> [Stated goal a]: Can you copy the coffee thread word for word, covering the stretch from "Lovely as espresso" through "Bourbon, I like it."?

[BEGIN Given text]

# Recommend me a single origin to try



## Sean (Jun 20, 2014)

Split from drinking espresso straight thread

I was thinking about trying my first SO, what is recommended around the medium roast region?


----------



## Mrboots2u (May 10, 2013)

Sean said:


> Split from drinking espresso straight thread
> 
> I was thinking about trying my first SO, what is recommended around the medium roast region?


To be used how ?

Espresso ?

Pour over ?

All ?

What drinks do you like to make ? Latte? Espresso straight ,americano ?

What taste are you looking for ( as oppose to a roast level ) fruity ( red fruits , yellow fruits , zingy ?) Chocolate ? Nutty ?

What blends beans have you liked previously ? ( if any ) and why ?


----------



## Sean (Jun 20, 2014)

Mrboots2u said:


> To be used how ?
> 
> Espresso ?
> 
> ...


Espresso.

Espresso or latte/FW

Choc/nut/caramel is the kinda thing I'm chasing.

I found Rave Signature ok, Coffee Compass Jampit was huge on flavours but a bit too dark, on Brighton Lanes at the moment, bag of Sweet Bourbon is up next.

TBH, nothing as yet in my short journey has lit my fire.


----------



## garydyke1 (Mar 9, 2011)

http://www.hasbean.co.uk/collections/america-el-salvador/products/el-salvador-finca-mi-tierra-washed-bourbon

http://www.hasbean.co.uk/collections/america-guatemala/products/guatemala-finca-las-nubes-antigua-washed-bourbon

http://www.hasbean.co.uk/collections/america-guatemala/products/guatemala-el-bosque-amatitlan-washed-red-bourbon

http://www.hasbean.co.uk/collections/america-el-salvador/products/el-salvador-finca-santa-petrona-washed-red-bourbon


----------



## Mrboots2u (May 10, 2013)

Nubes and el bosque are nom......


----------



## garydyke1 (Mar 9, 2011)

I would personally go Mi Tierra / El Bosque, both super forgiving with wide sweet spots


----------



## Obnic (Jan 14, 2014)

Cheers Gary. Just ordered Mi Terra, Nubes and Petrona.


----------



## CamV6 (Feb 7, 2012)

Sean, have a go with Rave's Cuban Serrano

As a single origin its a really great all rounder.

Lovely as espresso and knockout in milk drinks


----------



## Sean (Jun 20, 2014)

Thanks guys, great looking suggestions. I'll start ordering and working my way through them. Just opened up a bag of CC Sweet Bourbon, I like it.


----------

[END Given text]
[BEGIN Material supplied]

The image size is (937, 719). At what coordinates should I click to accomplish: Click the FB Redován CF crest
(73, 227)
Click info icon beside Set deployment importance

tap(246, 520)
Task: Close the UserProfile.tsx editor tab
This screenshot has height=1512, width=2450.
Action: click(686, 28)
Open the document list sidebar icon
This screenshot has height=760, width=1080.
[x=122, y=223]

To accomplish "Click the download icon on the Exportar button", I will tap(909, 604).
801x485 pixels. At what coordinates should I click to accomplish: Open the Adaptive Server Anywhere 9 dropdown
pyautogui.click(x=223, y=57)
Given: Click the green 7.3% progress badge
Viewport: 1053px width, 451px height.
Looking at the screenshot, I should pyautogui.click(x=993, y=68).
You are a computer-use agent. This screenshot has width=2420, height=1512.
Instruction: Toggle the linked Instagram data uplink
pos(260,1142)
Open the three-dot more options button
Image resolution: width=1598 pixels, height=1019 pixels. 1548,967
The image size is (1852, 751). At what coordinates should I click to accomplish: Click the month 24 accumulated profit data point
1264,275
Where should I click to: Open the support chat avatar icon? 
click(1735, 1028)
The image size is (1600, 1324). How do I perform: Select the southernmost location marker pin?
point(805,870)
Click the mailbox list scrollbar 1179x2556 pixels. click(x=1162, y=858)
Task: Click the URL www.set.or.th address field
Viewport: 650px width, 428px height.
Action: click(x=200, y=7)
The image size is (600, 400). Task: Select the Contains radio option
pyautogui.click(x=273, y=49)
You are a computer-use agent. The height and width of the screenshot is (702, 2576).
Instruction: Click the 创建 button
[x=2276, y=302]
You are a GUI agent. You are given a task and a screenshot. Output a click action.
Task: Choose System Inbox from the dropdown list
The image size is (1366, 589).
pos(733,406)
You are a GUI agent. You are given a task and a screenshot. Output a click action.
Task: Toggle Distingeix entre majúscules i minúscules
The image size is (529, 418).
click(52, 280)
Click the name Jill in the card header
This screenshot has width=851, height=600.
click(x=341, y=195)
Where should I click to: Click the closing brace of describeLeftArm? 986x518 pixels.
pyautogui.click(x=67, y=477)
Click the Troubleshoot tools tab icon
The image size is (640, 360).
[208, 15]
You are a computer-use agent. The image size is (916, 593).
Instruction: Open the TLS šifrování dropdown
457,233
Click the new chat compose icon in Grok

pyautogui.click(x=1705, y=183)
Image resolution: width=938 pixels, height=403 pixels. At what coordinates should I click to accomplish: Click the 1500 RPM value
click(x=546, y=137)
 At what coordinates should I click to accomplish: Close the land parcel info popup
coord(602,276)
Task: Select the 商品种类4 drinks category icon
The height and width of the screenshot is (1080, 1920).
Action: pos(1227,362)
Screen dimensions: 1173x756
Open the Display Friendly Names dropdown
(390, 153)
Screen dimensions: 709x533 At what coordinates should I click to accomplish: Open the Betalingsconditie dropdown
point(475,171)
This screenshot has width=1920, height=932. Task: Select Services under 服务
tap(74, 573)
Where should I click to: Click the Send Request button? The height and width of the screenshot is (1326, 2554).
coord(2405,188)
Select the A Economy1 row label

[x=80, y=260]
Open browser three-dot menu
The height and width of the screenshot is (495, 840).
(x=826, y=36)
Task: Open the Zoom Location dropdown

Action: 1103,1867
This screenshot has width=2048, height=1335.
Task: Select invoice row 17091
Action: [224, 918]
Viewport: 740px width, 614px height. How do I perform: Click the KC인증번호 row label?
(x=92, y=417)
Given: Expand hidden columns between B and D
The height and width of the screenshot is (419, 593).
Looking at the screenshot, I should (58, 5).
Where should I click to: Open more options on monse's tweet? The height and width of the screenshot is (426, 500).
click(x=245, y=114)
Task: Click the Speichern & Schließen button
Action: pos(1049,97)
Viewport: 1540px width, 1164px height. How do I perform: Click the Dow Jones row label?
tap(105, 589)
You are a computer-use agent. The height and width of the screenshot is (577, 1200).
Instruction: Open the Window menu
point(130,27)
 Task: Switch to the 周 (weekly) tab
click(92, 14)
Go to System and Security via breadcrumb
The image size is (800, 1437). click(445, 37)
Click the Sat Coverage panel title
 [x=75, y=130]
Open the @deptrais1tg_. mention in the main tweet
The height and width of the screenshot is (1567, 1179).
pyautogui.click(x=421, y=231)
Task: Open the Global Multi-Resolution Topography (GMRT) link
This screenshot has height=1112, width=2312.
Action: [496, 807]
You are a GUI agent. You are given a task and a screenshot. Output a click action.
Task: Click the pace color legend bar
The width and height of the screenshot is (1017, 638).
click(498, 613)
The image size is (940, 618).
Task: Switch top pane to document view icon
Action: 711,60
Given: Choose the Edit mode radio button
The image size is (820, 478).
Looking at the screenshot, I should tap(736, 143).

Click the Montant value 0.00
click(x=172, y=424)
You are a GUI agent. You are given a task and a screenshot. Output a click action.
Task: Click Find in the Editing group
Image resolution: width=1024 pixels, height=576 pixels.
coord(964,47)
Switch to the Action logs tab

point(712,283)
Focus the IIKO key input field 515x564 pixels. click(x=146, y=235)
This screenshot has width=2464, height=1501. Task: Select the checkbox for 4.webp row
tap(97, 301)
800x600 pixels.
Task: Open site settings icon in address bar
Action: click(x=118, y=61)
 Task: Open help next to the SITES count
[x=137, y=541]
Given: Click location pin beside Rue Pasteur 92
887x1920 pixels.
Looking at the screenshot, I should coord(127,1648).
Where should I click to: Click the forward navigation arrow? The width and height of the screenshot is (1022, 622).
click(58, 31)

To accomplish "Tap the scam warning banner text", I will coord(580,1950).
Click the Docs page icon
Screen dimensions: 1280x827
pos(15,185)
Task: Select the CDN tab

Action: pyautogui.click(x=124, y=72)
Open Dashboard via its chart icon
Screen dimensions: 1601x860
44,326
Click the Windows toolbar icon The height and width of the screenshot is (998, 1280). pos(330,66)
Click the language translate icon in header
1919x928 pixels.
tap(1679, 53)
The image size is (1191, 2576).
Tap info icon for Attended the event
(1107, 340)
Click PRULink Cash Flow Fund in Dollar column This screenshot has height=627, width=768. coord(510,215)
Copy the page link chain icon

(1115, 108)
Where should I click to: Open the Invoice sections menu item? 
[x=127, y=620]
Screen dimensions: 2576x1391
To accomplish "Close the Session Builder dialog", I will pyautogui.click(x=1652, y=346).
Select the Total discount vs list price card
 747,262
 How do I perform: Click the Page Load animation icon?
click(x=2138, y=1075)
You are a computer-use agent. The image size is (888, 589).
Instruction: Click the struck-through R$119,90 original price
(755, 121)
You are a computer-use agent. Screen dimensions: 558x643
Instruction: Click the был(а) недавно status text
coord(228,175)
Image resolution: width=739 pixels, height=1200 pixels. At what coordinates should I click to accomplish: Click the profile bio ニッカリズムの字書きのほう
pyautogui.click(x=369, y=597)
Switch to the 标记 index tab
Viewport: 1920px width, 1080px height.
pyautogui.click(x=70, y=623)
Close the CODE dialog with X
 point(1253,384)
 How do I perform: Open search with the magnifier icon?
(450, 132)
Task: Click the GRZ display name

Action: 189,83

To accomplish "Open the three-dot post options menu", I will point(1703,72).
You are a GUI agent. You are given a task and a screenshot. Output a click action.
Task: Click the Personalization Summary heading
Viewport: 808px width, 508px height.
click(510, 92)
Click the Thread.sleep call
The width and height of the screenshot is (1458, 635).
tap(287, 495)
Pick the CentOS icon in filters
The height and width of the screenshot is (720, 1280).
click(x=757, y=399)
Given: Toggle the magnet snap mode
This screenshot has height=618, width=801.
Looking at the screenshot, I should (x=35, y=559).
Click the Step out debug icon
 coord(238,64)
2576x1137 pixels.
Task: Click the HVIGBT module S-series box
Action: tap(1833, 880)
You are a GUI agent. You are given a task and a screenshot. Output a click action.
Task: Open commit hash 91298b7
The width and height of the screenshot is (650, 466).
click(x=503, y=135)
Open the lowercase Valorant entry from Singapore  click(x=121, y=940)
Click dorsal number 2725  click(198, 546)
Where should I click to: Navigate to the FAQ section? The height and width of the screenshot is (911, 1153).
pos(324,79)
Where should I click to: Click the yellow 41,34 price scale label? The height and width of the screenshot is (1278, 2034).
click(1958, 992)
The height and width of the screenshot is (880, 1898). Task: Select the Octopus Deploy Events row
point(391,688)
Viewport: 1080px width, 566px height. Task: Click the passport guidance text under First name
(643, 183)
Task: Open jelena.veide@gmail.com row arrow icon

[END Material supplied]

> [Stated goal b]: Could you switch "Editing group" to "Home tab" in the entries and return only the stretch from the line containing "Go to System and Security via breadcrumb" through the line containing "Click the Windows", with everything else unchanged?

> [Exercise output a]:
Lovely as espresso and knockout in milk drinks


----------



## Sean (Jun 20, 2014)

Thanks guys, great looking suggestions. I'll start ordering and working my way through them. Just opened up a bag of CC Sweet Bourbon, I like it.

> [Exercise output b]:
Go to System and Security via breadcrumb
The image size is (800, 1437). click(445, 37)
Click the Sat Coverage panel title
 [x=75, y=130]
Open the @deptrais1tg_. mention in the main tweet
The height and width of the screenshot is (1567, 1179).
pyautogui.click(x=421, y=231)
Task: Open the Global Multi-Resolution Topography (GMRT) link
This screenshot has height=1112, width=2312.
Action: [496, 807]
You are a GUI agent. You are given a task and a screenshot. Output a click action.
Task: Click the pace color legend bar
The width and height of the screenshot is (1017, 638).
click(498, 613)
The image size is (940, 618).
Task: Switch top pane to document view icon
Action: 711,60
Given: Choose the Edit mode radio button
The image size is (820, 478).
Looking at the screenshot, I should tap(736, 143).

Click the Montant value 0.00
click(x=172, y=424)
You are a GUI agent. You are given a task and a screenshot. Output a click action.
Task: Click Find in the Home tab
Image resolution: width=1024 pixels, height=576 pixels.
coord(964,47)
Switch to the Action logs tab

point(712,283)
Focus the IIKO key input field 515x564 pixels. click(x=146, y=235)
This screenshot has width=2464, height=1501. Task: Select the checkbox for 4.webp row
tap(97, 301)
800x600 pixels.
Task: Open site settings icon in address bar
Action: click(x=118, y=61)
 Task: Open help next to the SITES count
[x=137, y=541]
Given: Click location pin beside Rue Pasteur 92
887x1920 pixels.
Looking at the screenshot, I should coord(127,1648).
Where should I click to: Click the forward navigation arrow? The width and height of the screenshot is (1022, 622).
click(58, 31)

To accomplish "Tap the scam warning banner text", I will coord(580,1950).
Click the Docs page icon
Screen dimensions: 1280x827
pos(15,185)
Task: Select the CDN tab

Action: pyautogui.click(x=124, y=72)
Open Dashboard via its chart icon
Screen dimensions: 1601x860
44,326
Click the Windows toolbar icon The height and width of the screenshot is (998, 1280). pos(330,66)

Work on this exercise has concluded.